Mary takes every precaution, but alien biology laughs in the face of human contraceptives. She starts showing signs of pregnancy almost immediately and she knows right away that this isn’t a human situation. Boo is half alien, and therefore she is alien pregnant. There’s no denial phase, no “maybe it’s food poisoning.” It’s instant cosmic confirmation. Within hours she develops a rash that looks like her immune system joined a rave, starts vomiting blue goo like a Smurf possessed by The Exorcist, and excretes slime from her vagina. The film’s use of bodily fluids is excessive, colorful, and intentionally disgusting, but it also isn’t that far removed from real pregnancy experiences. Windsor and Wallace exaggerate the visuals to absurd levels, but the underlying message is uncomfortably grounded: pregnancy is messy, unpredictable, and often treated like a public spectacle rather than a private bodily process.

 

A huge part of why the film lands its gross-out humor is the commitment to practical effects. The alien penis, the splooge, the birthing process: all of it is done with tactile, gooey, in-camera effects rather than slick CGI. It gives the movie a handmade, squishy authenticity that makes every bodily transformation feel uncomfortably real. You can practically hear the latex breathing. The prosthetics and fluids aren’t just there to shock; they reinforce the theme that bodies are physical, vulnerable, and impossible to fully sanitize.
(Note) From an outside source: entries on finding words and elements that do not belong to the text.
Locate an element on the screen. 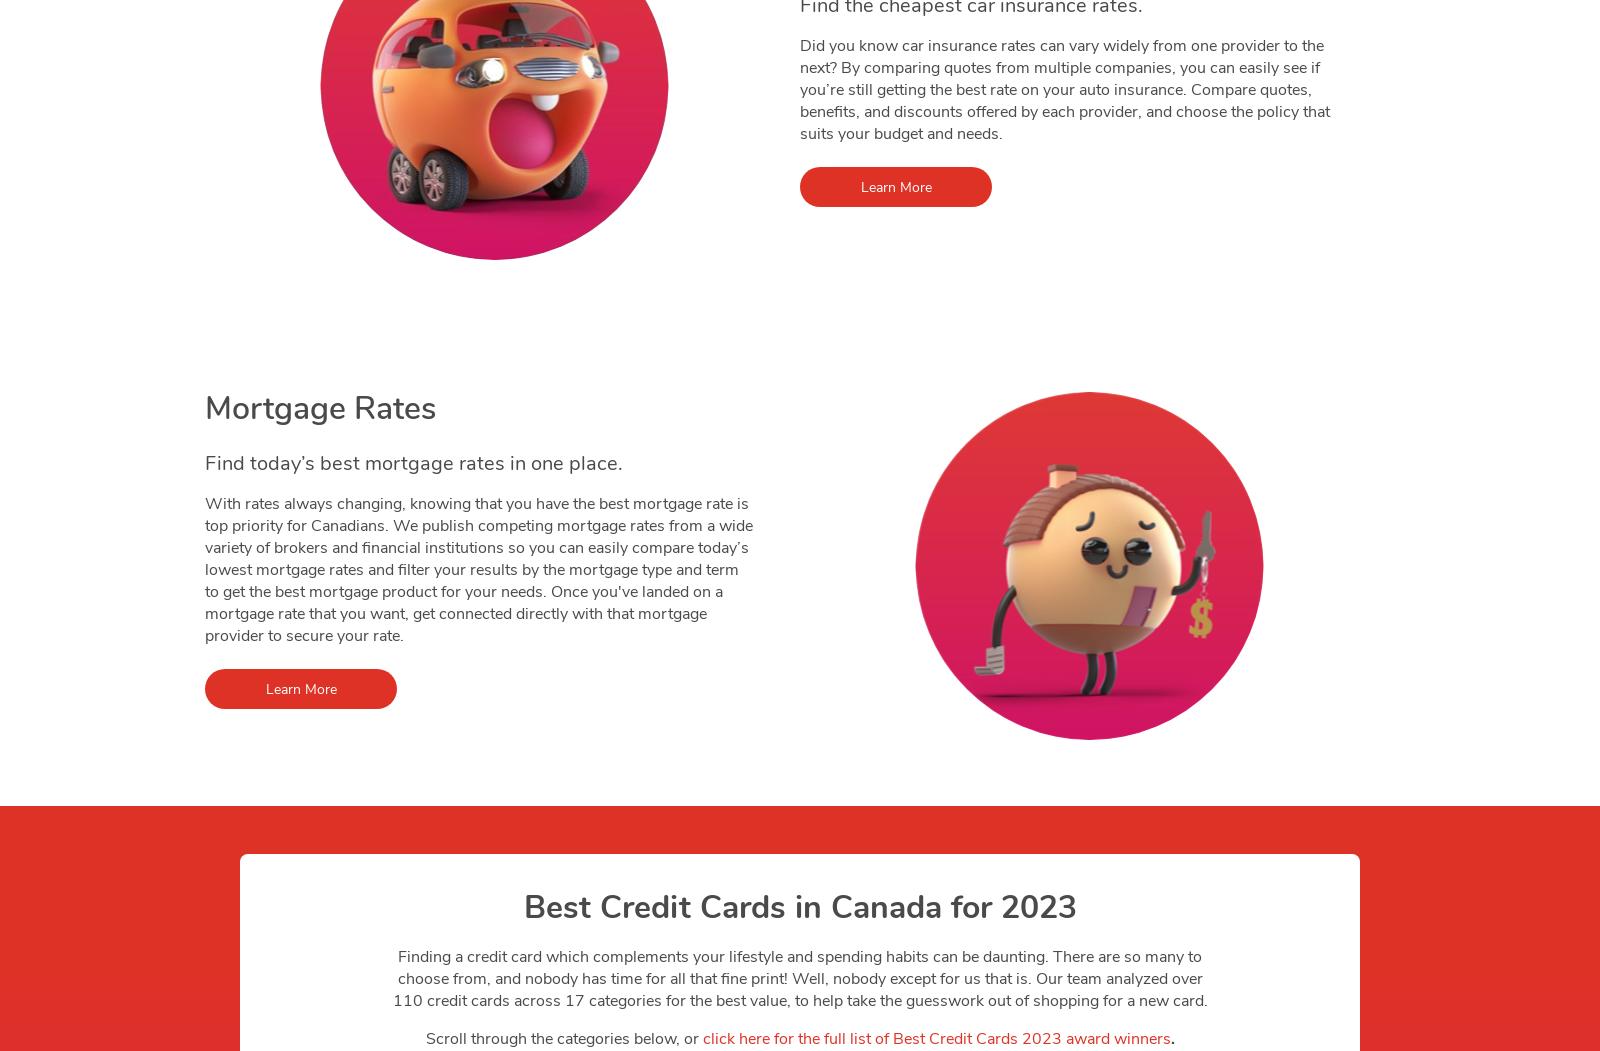 The width and height of the screenshot is (1600, 1051). '.' is located at coordinates (1172, 1038).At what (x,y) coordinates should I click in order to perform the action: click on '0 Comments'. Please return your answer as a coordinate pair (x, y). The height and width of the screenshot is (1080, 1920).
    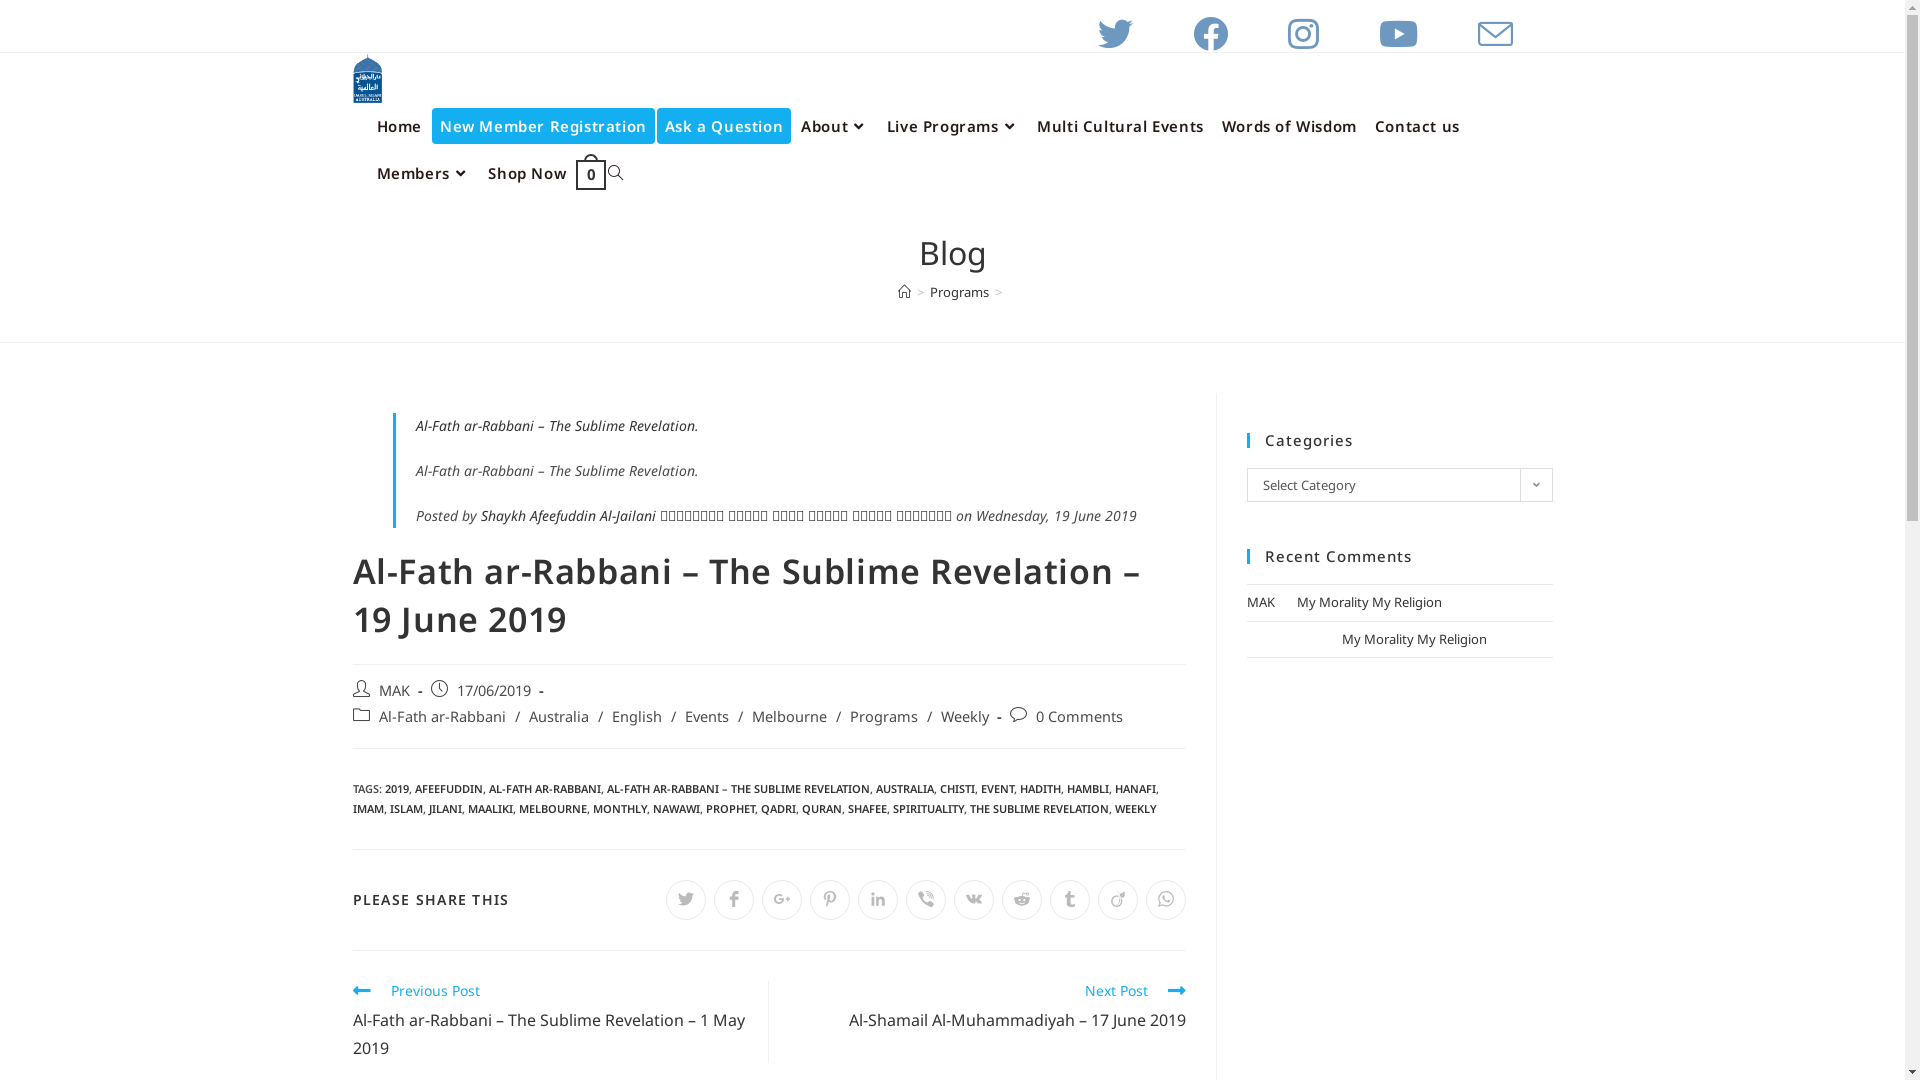
    Looking at the image, I should click on (1078, 715).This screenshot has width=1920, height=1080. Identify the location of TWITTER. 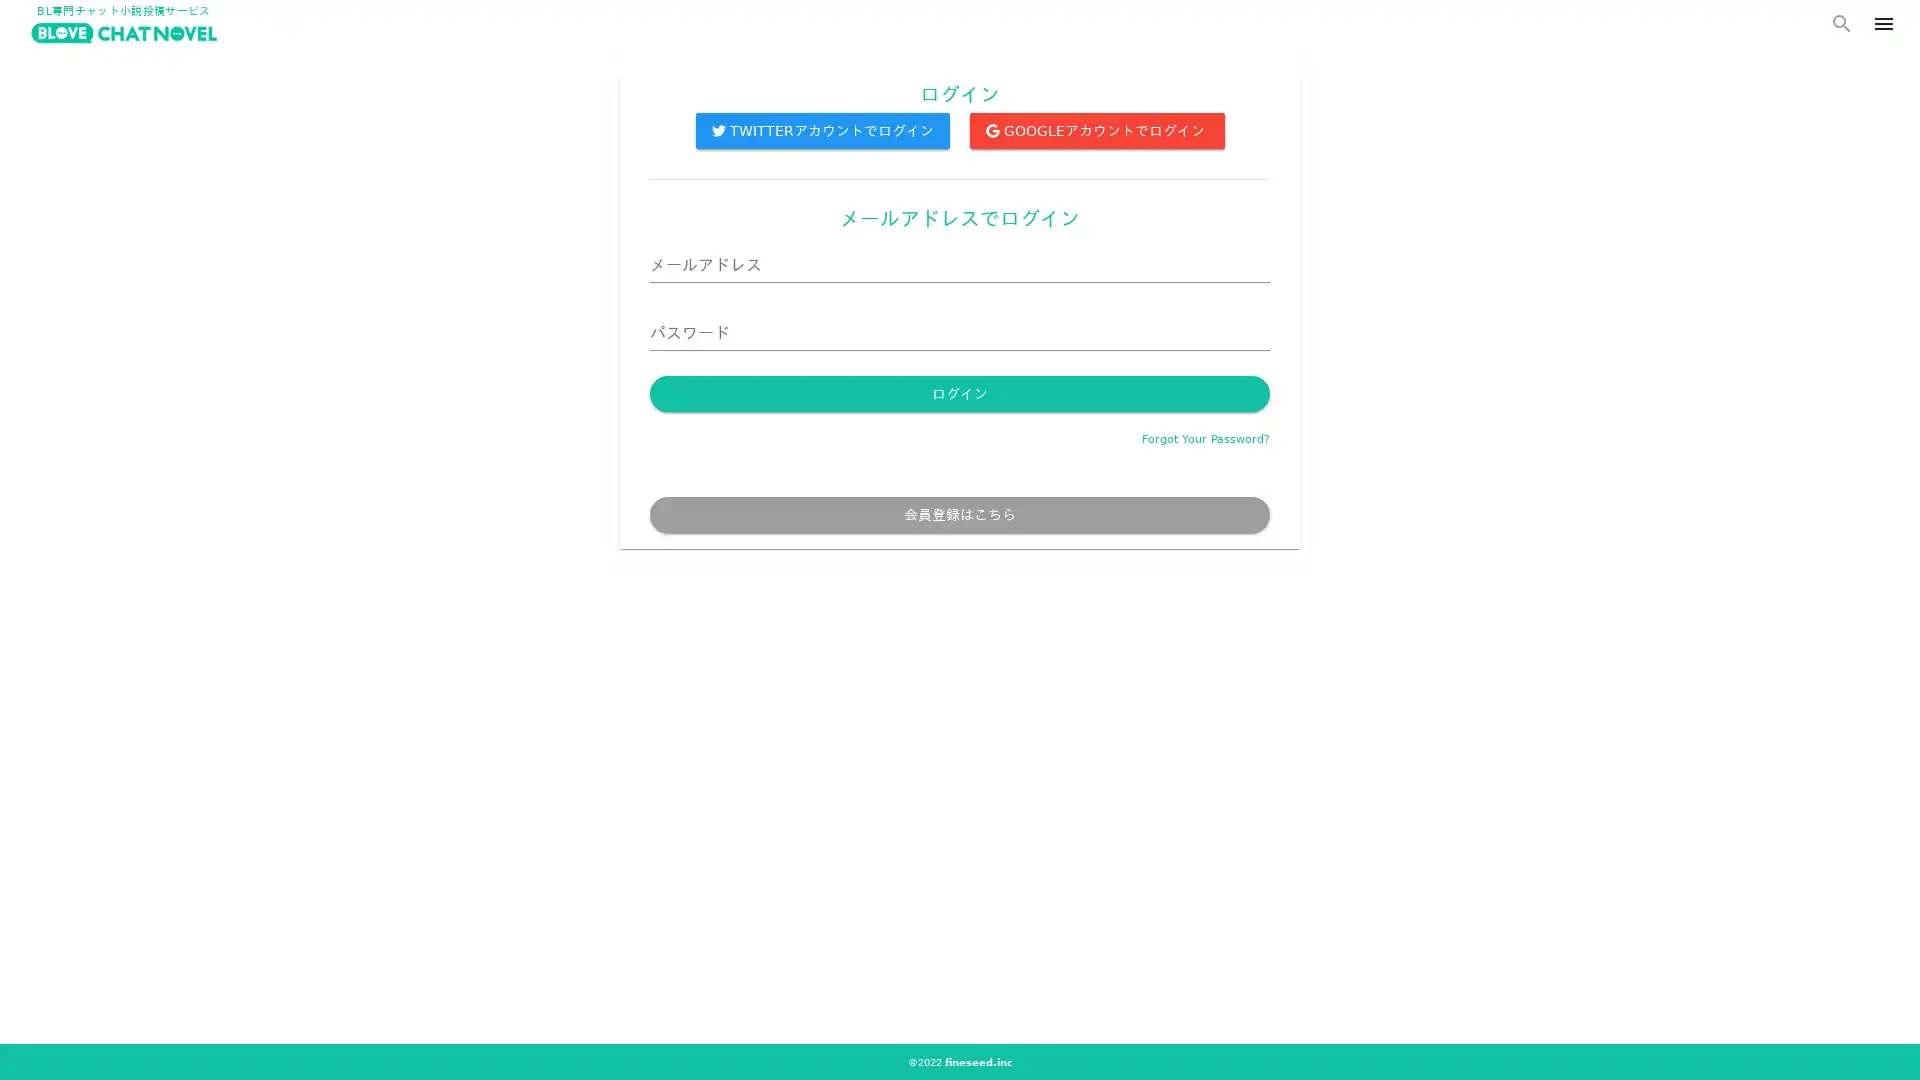
(821, 145).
However, the horror isn’t just the alien pregnancy or the gallons of neon secretion. It’s the behavior of the parents. As much as Cynthia and Ann complain about their children needing direction, they refuse to respect any boundary Mary or Boo set. They invade rooms, demand details, and treat their adult children’s bodies and lives as communal property. The film becomes less about alien anatomy and more about emotional umbilical cords that never get cut. These mothers don’t want their children to grow up because their identities are fused together like conjoined planets in a dysfunctional solar system.

 

When Mary becomes pregnant, the pregnancy quickly becomes its own entity: a parasite, a character, an invader with its own narrative arc. The woman carrying it becomes secondary, almost invisible, as if her body is merely rented real estate. This mirrors how society often treats pregnancy: the fetus becomes the celebrity, the woman becomes the venue. By making the pregnancy literally alien, the film externalizes this experience. Mary is portrayed as irrational, unstable, and grotesque, while Boo is allowed fear, sympathy, and privacy. His penis becomes a headline. Her suffering becomes background noise. The film repeatedly asks (without directly asking) why a healthy man’s reproductive organ commands more attention than a sick woman’s entire body. The contrast is sharp and deliberate. Boo gets concern for his “condition,” while Mary gets scrutiny for her “behavior.” His alien appendage is mysterious and fascinating. Her alien infection is embarrassing and inconvenient. The humor never fully softens the critique, but it just coats it in fluorescent slime so it slides down easier.

 

In MUM, I’M ALIEN PREGNANT, Windsor and Wallace ultimately craft a horror-comedy about bodily autonomy, parental control, and the absurd hierarchy of attention in gendered spaces. It’s a movie that argues a woman begging for help can still receive less empathy than a man’s weird penis receiving admiration. It’s vulgar, funny, nauseating, and oddly thoughtful…like if Alien and a late-night adult cartoon had a baby and then immediately regretted the pregnancy. The film currently does not have distribution, which feels ironic given how loudly it screams to be seen. It’s the kind of movie that crawls into your brain like a facehugger and refuses to leave, occasionally popping out just to remind you that life begins at conception… and sometimes so does existential dread.